Stored data:
● ● ● ●
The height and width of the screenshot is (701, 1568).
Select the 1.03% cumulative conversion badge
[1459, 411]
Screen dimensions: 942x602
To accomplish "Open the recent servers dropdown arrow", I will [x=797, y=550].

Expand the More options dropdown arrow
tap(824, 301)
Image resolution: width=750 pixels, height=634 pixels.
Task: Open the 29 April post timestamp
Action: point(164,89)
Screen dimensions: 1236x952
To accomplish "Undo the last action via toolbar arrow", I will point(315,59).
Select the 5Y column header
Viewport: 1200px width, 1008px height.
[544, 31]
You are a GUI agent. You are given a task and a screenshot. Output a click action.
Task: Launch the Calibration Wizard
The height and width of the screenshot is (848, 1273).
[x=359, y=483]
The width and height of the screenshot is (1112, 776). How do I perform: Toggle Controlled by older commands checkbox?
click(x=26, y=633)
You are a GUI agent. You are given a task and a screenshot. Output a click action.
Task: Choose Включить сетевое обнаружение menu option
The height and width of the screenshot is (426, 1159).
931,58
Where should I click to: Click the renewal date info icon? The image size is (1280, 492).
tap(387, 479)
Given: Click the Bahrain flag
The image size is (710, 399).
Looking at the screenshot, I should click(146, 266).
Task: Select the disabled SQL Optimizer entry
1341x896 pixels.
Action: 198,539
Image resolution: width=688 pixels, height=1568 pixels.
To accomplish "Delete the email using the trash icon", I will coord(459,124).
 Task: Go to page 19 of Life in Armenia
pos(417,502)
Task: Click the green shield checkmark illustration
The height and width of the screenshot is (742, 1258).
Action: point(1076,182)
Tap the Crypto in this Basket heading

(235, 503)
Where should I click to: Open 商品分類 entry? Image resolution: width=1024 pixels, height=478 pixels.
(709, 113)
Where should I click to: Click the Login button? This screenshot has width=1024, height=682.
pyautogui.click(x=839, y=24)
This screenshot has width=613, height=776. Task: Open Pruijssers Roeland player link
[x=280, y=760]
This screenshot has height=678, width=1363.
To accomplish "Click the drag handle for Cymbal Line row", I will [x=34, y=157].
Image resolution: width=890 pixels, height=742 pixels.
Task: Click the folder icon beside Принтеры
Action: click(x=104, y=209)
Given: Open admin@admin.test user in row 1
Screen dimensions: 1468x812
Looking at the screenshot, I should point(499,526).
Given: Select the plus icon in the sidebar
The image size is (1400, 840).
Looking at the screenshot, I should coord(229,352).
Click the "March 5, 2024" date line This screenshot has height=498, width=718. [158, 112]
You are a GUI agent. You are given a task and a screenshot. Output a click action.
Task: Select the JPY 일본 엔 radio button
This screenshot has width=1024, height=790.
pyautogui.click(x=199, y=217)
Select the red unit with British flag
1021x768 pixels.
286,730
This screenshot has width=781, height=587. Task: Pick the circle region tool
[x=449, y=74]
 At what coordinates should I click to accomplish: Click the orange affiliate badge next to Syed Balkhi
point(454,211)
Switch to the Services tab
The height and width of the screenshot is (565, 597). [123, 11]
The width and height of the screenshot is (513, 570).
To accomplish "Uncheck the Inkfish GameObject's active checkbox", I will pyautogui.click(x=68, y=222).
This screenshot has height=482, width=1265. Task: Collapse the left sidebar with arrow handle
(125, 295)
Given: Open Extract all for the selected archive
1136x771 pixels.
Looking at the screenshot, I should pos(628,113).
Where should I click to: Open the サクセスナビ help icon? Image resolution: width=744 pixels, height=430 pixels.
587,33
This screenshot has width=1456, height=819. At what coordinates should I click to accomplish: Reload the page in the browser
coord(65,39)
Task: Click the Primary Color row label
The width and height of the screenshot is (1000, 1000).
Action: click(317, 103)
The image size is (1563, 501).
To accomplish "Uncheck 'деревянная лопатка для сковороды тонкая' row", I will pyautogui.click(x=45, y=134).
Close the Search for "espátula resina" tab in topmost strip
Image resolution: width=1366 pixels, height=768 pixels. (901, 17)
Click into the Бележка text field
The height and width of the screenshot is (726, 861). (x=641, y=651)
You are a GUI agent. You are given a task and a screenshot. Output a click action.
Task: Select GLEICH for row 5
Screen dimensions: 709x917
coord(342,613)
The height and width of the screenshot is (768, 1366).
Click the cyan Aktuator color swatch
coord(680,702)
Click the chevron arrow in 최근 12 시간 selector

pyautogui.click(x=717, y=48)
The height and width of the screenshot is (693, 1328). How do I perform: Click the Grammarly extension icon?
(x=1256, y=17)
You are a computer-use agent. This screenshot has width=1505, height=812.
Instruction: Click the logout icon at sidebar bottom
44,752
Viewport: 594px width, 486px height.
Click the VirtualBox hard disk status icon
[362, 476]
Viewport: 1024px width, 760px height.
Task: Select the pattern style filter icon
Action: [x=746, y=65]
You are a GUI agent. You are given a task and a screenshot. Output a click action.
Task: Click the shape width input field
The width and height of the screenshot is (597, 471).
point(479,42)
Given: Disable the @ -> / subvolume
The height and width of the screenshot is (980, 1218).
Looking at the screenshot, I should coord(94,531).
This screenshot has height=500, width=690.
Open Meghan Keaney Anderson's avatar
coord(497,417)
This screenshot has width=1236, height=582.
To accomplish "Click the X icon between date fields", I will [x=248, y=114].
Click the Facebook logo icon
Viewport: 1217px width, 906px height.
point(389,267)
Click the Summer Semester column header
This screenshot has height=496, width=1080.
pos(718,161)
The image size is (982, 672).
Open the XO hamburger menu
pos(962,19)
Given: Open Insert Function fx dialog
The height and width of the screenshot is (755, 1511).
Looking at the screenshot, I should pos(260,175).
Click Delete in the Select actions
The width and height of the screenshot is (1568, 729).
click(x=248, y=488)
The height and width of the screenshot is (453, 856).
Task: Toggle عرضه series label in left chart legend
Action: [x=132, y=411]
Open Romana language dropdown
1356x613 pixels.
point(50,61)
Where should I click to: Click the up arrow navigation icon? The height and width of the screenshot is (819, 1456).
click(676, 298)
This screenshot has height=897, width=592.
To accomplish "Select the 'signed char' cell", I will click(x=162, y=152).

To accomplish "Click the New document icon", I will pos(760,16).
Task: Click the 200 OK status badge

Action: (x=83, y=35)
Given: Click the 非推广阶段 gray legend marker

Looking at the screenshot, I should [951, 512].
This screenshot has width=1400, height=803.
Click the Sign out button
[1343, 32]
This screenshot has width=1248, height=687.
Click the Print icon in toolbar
● ● ● ●
§ **Task to complete**
The lines that mention the word "Uncheck" should be pulled from the records above.

§ **Your response**
To accomplish "Uncheck the Inkfish GameObject's active checkbox", I will pyautogui.click(x=68, y=222).
To accomplish "Uncheck 'деревянная лопатка для сковороды тонкая' row", I will pyautogui.click(x=45, y=134).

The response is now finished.